The task
Each line of the listing needs to be given again exactly.

Records to use
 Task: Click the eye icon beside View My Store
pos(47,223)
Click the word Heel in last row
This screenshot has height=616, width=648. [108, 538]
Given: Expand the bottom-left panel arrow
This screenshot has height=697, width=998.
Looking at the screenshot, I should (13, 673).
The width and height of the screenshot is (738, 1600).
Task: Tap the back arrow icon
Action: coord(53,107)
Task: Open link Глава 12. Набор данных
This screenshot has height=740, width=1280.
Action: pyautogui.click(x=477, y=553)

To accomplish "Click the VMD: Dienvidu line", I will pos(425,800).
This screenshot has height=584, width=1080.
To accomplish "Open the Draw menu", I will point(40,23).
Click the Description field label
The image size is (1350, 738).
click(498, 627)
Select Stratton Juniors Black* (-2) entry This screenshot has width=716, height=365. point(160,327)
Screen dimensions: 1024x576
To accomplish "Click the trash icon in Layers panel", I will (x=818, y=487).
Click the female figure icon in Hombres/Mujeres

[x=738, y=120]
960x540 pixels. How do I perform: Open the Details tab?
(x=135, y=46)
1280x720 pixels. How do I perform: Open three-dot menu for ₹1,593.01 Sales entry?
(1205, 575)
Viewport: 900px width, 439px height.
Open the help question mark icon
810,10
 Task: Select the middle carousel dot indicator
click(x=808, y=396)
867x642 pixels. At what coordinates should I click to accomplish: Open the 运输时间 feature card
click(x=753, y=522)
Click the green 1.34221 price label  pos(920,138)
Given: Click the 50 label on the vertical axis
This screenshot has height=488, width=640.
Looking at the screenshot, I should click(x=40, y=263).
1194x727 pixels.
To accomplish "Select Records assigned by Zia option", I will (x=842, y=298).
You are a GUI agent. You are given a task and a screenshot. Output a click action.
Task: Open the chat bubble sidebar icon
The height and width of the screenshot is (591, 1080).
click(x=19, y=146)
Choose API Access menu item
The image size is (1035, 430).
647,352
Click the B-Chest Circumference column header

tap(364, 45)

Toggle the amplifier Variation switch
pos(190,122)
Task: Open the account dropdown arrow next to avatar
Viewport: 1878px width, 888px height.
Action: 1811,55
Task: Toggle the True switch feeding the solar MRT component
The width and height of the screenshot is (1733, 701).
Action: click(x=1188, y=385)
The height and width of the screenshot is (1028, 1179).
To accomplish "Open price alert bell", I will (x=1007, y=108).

Finished task
 Task: Click the eye icon beside View My Store
pos(47,223)
Click the word Heel in last row
This screenshot has height=616, width=648. [108, 538]
Given: Expand the bottom-left panel arrow
This screenshot has height=697, width=998.
Looking at the screenshot, I should (13, 673).
The width and height of the screenshot is (738, 1600).
Task: Tap the back arrow icon
Action: coord(53,107)
Task: Open link Глава 12. Набор данных
This screenshot has height=740, width=1280.
Action: pyautogui.click(x=477, y=553)

To accomplish "Click the VMD: Dienvidu line", I will pos(425,800).
This screenshot has height=584, width=1080.
To accomplish "Open the Draw menu", I will point(40,23).
Click the Description field label
The image size is (1350, 738).
click(498, 627)
Select Stratton Juniors Black* (-2) entry This screenshot has width=716, height=365. point(160,327)
Screen dimensions: 1024x576
To accomplish "Click the trash icon in Layers panel", I will (x=818, y=487).
Click the female figure icon in Hombres/Mujeres

[x=738, y=120]
960x540 pixels. How do I perform: Open the Details tab?
(x=135, y=46)
1280x720 pixels. How do I perform: Open three-dot menu for ₹1,593.01 Sales entry?
(1205, 575)
Viewport: 900px width, 439px height.
Open the help question mark icon
810,10
 Task: Select the middle carousel dot indicator
click(x=808, y=396)
867x642 pixels. At what coordinates should I click to accomplish: Open the 运输时间 feature card
click(x=753, y=522)
Click the green 1.34221 price label  pos(920,138)
Given: Click the 50 label on the vertical axis
This screenshot has height=488, width=640.
Looking at the screenshot, I should click(x=40, y=263).
1194x727 pixels.
To accomplish "Select Records assigned by Zia option", I will (x=842, y=298).
You are a GUI agent. You are given a task and a screenshot. Output a click action.
Task: Open the chat bubble sidebar icon
The height and width of the screenshot is (591, 1080).
click(x=19, y=146)
Choose API Access menu item
The image size is (1035, 430).
647,352
Click the B-Chest Circumference column header

tap(364, 45)

Toggle the amplifier Variation switch
pos(190,122)
Task: Open the account dropdown arrow next to avatar
Viewport: 1878px width, 888px height.
Action: 1811,55
Task: Toggle the True switch feeding the solar MRT component
The width and height of the screenshot is (1733, 701).
Action: click(x=1188, y=385)
The height and width of the screenshot is (1028, 1179).
To accomplish "Open price alert bell", I will (x=1007, y=108).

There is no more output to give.